It’s Not an Emergency: U.S. Court of International Trade Declares IEEPA Tariff Actions as Unlawful

On May 28, 2025, a three-judge panel of the U.S. Court of International Trade (CIT) issued a unanimous decision vacating and permanently enjoining the enforcement of tariffs imposed under the International Emergency Economic Powers Act (IEEPA). The full decision is available here. The CIT gave the Administration 10 days – until June 7, 2025 – to issue orders that would end the collection of tariffs under the IEEPA Fentanyl and Reciprocal tariff actions.  As of May 29, 2025, CBP is still collecting these tariffs.
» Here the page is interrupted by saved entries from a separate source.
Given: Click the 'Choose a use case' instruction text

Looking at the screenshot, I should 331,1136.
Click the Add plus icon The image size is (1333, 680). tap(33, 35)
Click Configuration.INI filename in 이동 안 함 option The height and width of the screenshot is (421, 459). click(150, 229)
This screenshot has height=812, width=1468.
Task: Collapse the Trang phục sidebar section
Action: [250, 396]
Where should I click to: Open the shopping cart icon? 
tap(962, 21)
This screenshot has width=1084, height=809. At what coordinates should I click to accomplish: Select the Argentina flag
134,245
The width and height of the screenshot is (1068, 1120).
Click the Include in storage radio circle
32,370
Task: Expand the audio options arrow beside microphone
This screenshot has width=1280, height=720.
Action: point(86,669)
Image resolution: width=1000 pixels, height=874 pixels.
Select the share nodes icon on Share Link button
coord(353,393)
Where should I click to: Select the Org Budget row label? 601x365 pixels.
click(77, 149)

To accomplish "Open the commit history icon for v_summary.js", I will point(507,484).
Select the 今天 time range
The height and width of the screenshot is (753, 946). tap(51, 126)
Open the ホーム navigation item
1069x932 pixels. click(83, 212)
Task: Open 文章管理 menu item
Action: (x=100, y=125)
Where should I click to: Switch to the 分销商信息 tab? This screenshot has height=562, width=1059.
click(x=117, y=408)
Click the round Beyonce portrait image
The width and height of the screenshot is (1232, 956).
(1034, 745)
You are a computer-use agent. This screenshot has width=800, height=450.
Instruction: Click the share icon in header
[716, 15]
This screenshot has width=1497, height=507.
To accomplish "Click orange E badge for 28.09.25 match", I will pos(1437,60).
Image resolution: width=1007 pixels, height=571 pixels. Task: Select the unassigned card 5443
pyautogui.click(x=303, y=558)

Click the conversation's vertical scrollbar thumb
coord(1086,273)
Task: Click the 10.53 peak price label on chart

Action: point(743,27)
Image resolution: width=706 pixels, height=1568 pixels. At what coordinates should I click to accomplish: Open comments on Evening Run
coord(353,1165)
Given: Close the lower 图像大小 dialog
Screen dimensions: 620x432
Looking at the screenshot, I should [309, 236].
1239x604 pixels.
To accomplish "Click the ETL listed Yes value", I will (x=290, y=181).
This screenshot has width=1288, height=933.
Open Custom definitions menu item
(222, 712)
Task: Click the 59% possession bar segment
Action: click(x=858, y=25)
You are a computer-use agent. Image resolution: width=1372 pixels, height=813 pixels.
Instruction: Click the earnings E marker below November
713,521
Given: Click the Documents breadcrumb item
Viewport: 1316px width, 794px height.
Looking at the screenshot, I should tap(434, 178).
The U.S. Court of Appeals for the Federal Circuit granted a temporary stay to pause the CIT’s judgment and directed the parties to file briefings by June 5 and June 9, 2025.

The CIT ruling bars the following IEEPA tariff actions:
 

Fentanyl-related tariffs: 
 

  • Canada (E.O. 14193)- 25% duty rate for goods that do not claim or qualify for USMCA duty-free preference and 10% for energy and potash imports that do not claim or qualify for USMCA duty-free preference.
  • Mexico (E.O. 14194)- 25% duty rate for goods that do not claim or qualify for USMCA duty-free preference and 10% for potash imports that do not claim or qualify for USMCA duty-free preference.
  • China (E.O. 14195)- 20% duty rate for all goods from China

Reciprocal tariffs: 
 

  • Global (except Canada and Mexico) (E.O. 14257)- currently 10% duties on most products from all countries of origin, including China, with exceptions for goods subject to Section 232 tariff actions and other goods listed in Annex II of E.O. 14257.

The CIT found that the IEEPA Fentanyl and Reciprocal tariff actions are unlawful and exceed IEEPA’s authority. First, the Court found that IEEPA does not provide for unlimited tariff authority while the Reciprocal tariffs lack any identifiable limits.  Indeed, the Court noted that the Constitution explicitly grants to Congress the power to impose tariffs and to regulate trade, and found that Congress did not (and could not under the Constitution) grant the President “unbounded …  authority to impose unlimited tariffs on goods from nearly every country in the world.”  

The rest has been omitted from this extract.